Microsoft rose 96 cents, to $54. Oracle, which last week said new database sales rose for the first time in six quarters, gained 32 cents, to $11.06.

"We may get a cyclical rebound in some of the tech stocks," said Scott Vergin, who manages $2.5 billion in equities at Thrivent Financial for Lutherans. "Oracle last week sounded fairly confident that we have seen the bottom."

Yahoo rose 64.5 cents, to $17.725, after the Internet search service agreed to purchase Inktomi, a maker of Web-search software, for about $235 million in cash. Inktomi jumped 43 cents, or 37 percent, to $1.60.

The acquisition is "a sign people are starting to see value in some of these names," said Robert Arancio, head of Nasdaq trading at Lehman Brothers.

CoorsTek jumped $2.28, to $25.48. Keystone Holdings agreed to buy the maker of components used to make computer chips for $26 a share.

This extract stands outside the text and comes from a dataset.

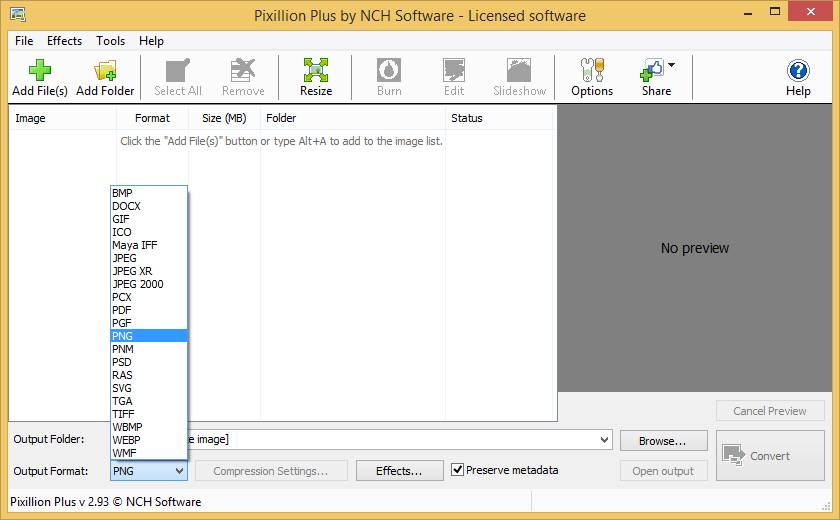Viewport: 840px width, 520px height.
Task: Toggle the Preserve metadata checkbox
Action: [x=458, y=470]
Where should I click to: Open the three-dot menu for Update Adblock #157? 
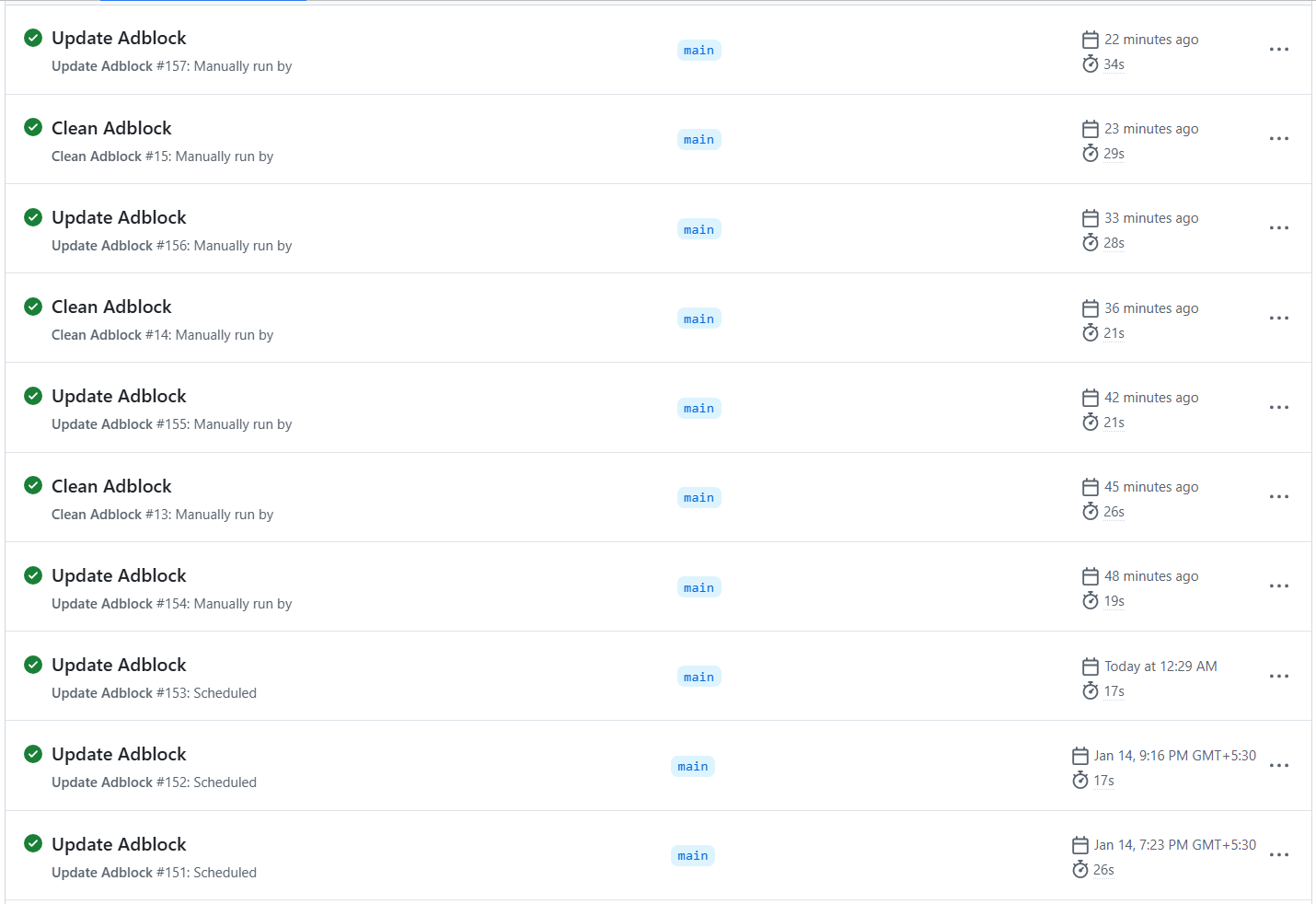tap(1278, 50)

St. Jude Medical rose $3.59, to $39.87. J.P. Morgan Securities analyst Michael N. Weinstein raised his recommendation on the medical device maker to "overweight" from "neutral."

Other Indicators

* The New York Stock Exchange composite index rose 0.05, to 479.27; the American Stock Exchange index rose 2.28, to 829.10; and the Russell index of 2,000 small stocks rose 2.85, to 389.73.

* Declining issues outnumbered advancing ones by 11 to 10 on the NYSE, where trading volume fell to 1.11 billion shares, from 1.87 billion on Friday. On the Nasdaq, advancers outnumbered decliners by almost 9 to 7 and volume totaled 1.16 billion shares, down from 1.74 billion.

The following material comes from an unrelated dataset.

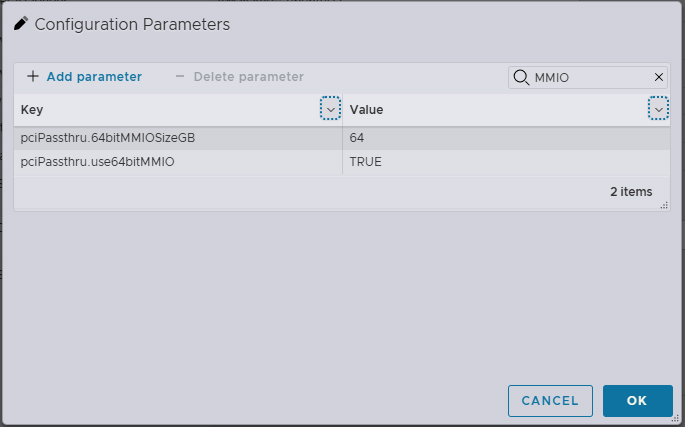Image resolution: width=685 pixels, height=427 pixels.
Task: Click the dialog's bottom-right resize handle
Action: (676, 418)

* The price of the Treasury's benchmark 10-year note fell 63 cents per $1,000 invested, and its yield rose to 3.97 percent, from 3.96 percent late Friday.

* The dollar rose against the Japanese yen and the euro. In late New York trading, a dollar bought 120.44 yen, up from 120.37 yen late Friday, and a euro bought $1.0263, down from $1.0269.

* Gold for current delivery rose on the Commodity Exchange division of the New York Mercantile Exchange to $345.10 a troy ounce from $340.50 on Friday.